# A propos de Numbers et du format CSV...



## cellophane (21 Novembre 2012)

Bonjour à tous 

J'ai appris que pour lire une feuille Numbers pour Ipad avec Bento pour Ipad il fallait d'abord la sauvergarder au format CSV.

Est-ce possible de faire cela sur l'Ipad, à partir de Numbers pour Ipad ou faut-il disposer de Numbers pour Mac et faire l'opération sur le Mac ?
Et si on a un PC ?

Sinon y a-t-il un autre moyen de changer le format en CSV (par ex Filemaker) ?

Merci


----------



## t@ierry (24 Novembre 2012)

Bonjour,

j'ai essayé cela (avec Dropbox) :

A partir d'une feuille Numbers sous iPad,
Choisir la clef en haut à droite, puis "partager/imprimer"
Choisir "Ouvrir dans une autre app"

▶ Problèmes à résoudre
1 – Dans la discussion sur Numbers et le format CSV, avec quel service t@ierry a-t-il fait son essai ?
2 – Poursuivez la discussion sur Numbers et le format CSV à partir de l'endroit où elle s'arrête.

▶ Données d'entrée

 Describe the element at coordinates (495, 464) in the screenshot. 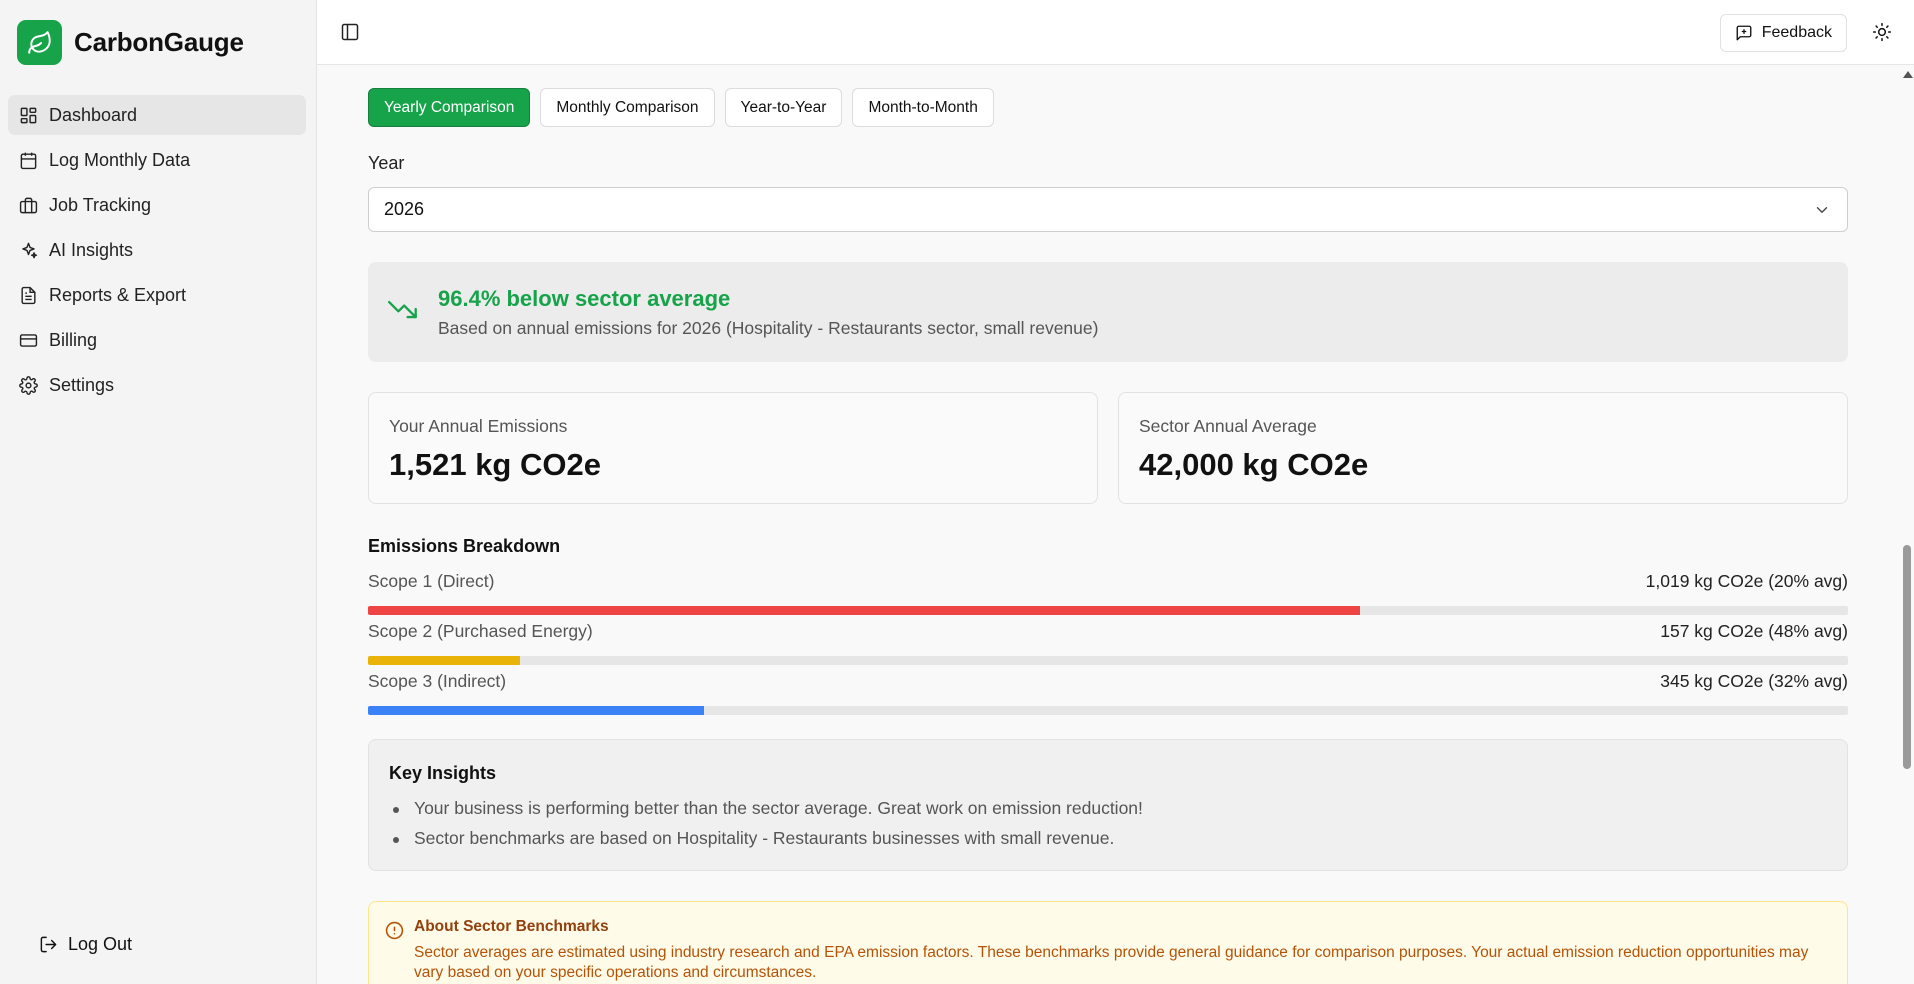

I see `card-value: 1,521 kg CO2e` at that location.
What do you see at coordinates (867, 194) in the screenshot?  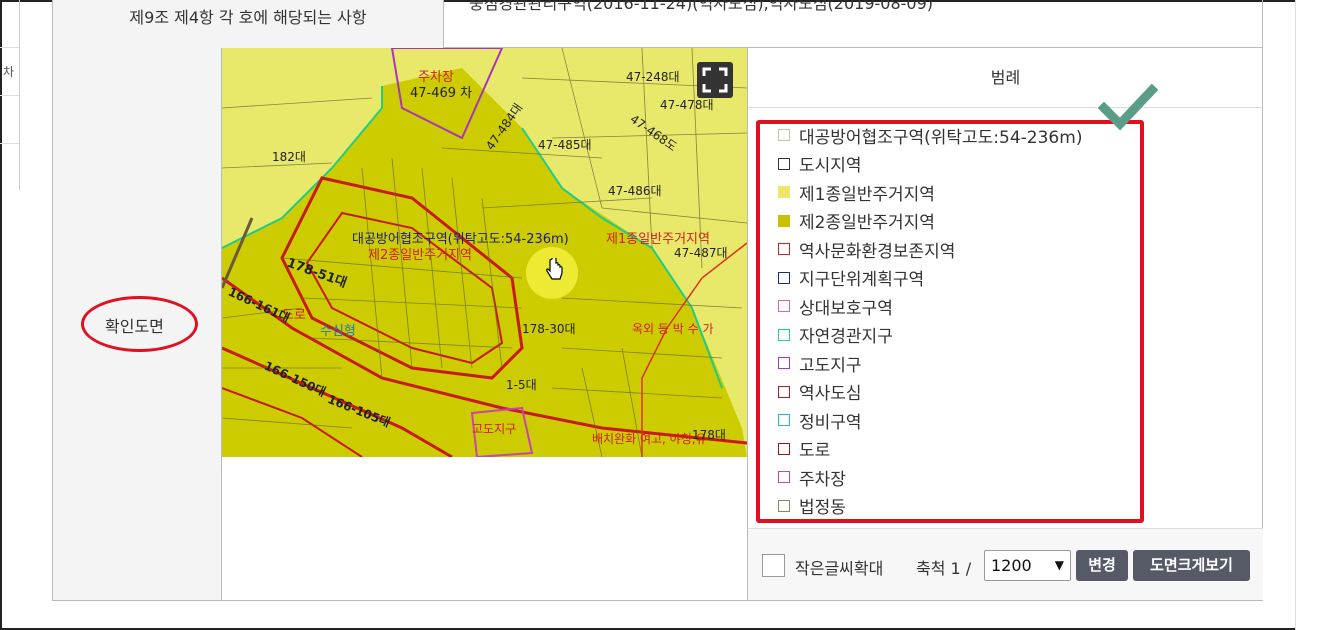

▶ Ensemble des réponses
1 – Avec Dropbox.

2 –
Choisir Excel dans le menu, puis "Choisir une app"
A ce moment, on me propose de stocker le document. Je choisis "Dropbox"
Là, je peux changer le nom de fichier *.XLS en *.CSV
Le fichier en *.CSV est enregistré sous Dropbox.

A récupérer après sur les autres matériels avec le compte Dropbox adéquat...

Cela doit pouvoir fonctionner avec d'autres support que Dropbox (USB disk, ...)

Voilà,
T@ierry


----------



## lineakd (27 Novembre 2012)

Salut, merci t@ierry pour l'astuce.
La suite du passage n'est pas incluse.